İçinde yaşadığımız çağa bazıları ‘gerçek ötesi’ adını veriyor. Burada kasıt, ‘gerçek’ ile ‘hakikat’ arasındaki mesafenin açılmış olması.

Orhan Hançerlioğlu’nun Felsefe Sözlüğü’nde ‘gerçek’ kelimesi, ‘bilinçten bağımsız, somut ve nesnel olarak var olan’ olarak tanımlanır. Aynı sözlüğe göre ‘hakikat’ ise ‘gerçeğin bilinçteki yansımaları’ olarak değerlendirir.

Bana kalırsa bu çağda gazetecinin görevi birbirinden farklı ‘hakikat’leri yan yana koyup okuyucunun ‘gerçek’e yaklaşmasını sağlamaktır.

Gazetecinin olmadığı veya görevini yapmadığı yerde, ortak ‘gerçek’ kaybolmaya yüz tutar, onun yerini birbirinin alternatifi ‘hakikat’ler alır.

Para eden şeyler yazamaz mıyız?

Para eden şeyler yazamaz mıyız?

Gazetecinin okuyucuyu ‘gerçek’e yaklaştırma işlevini, onun olmadığı zaman da demokrasinin aşınacağını yazıyorum ama yanlış anlamayın. Kimsenin ‘Madem gazeteciler bu kadar önemli işlere yarıyormuş, o zaman verelim onlara beşer onar lira da bu meslek yaşasın’ diye iyilikseverlik duygularıyla hareket etmesini  istiyor da değilim.

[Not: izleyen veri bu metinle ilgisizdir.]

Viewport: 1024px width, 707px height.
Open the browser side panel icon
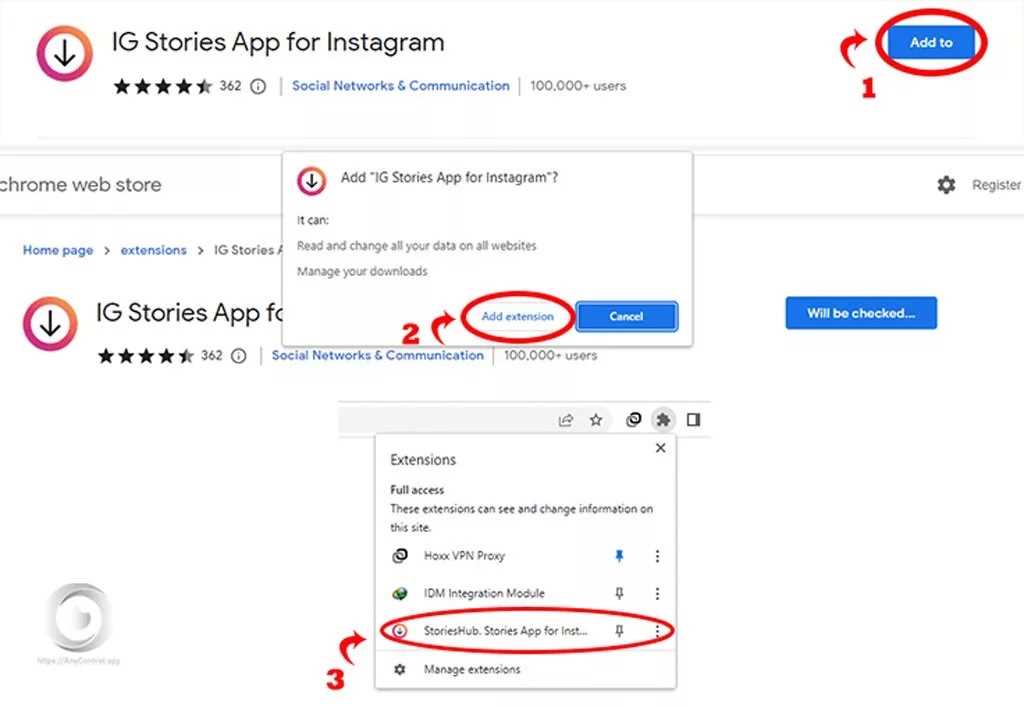693,420
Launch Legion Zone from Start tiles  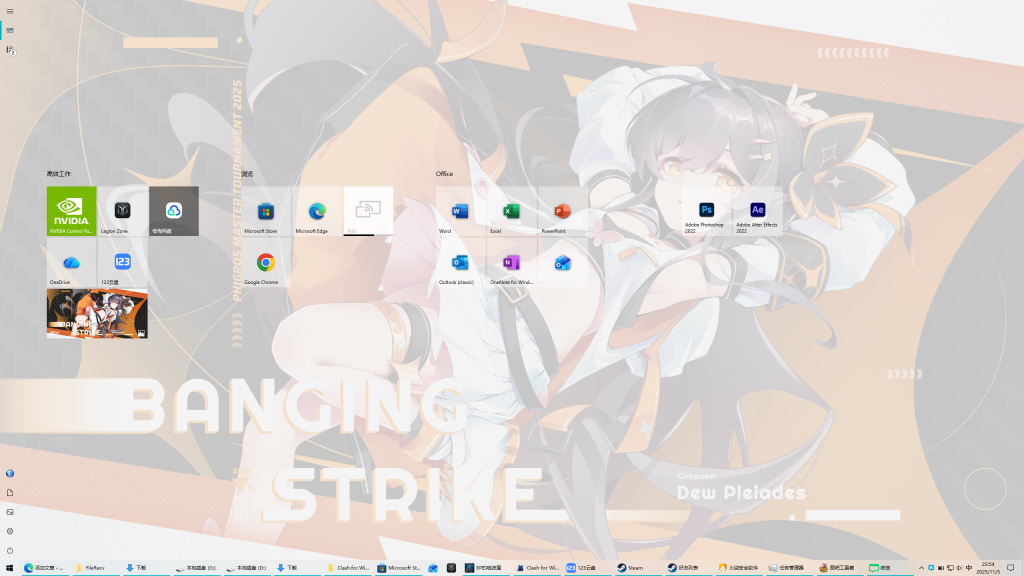[122, 211]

Mesele, biz gazetecilerin kendi işimizi vatandaş açısından onun işine yarar, ona fayda sağlar bir meslek olarak icra etmemizde düğümleniyor. Okuyucu bizden hangi hizmeti alsın ki, bu hizmeti kendisi açısından kıymetli görsün ve ona para ödesin?

Biz gazetecilerin bu konuya kafa yormamız gerek. Biz okuyucuya ne veriyoruz ki, o da bize para versin?

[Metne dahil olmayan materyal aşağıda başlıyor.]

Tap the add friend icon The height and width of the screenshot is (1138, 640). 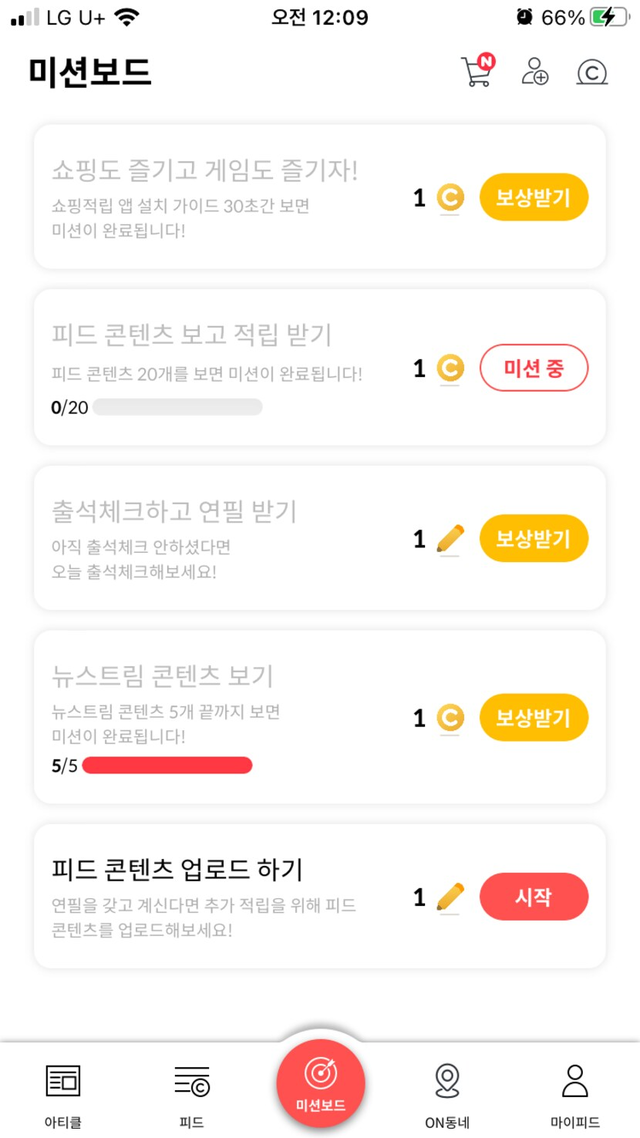pos(535,72)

Veya şöyle söyleyeyim: Yazdığımız haber veya yazı para eder mi, etmez mi?

Biz 10Haber’de her gün 90’a yakın haber veya içerik üretiyoruz, yayınlıyoruz. Bunu yaparken belli bir ilgi alanları yelpazesini gözetmeye çalışıyoruz. Her okuyucunun bizi okumak için kendine göre farklı bir sebebi olabileceği varsayımıyla hareket ediyor, hayatın hemen hemen her alanını yansıtmaya, bunu da belli bir muntazamlık hissi verecek şekilde yapmaya çalışıyoruz.

Şu ana kadar gördüğümüz ilgi cesaret verici. Ama dediğim gibi daha yolun başındayız.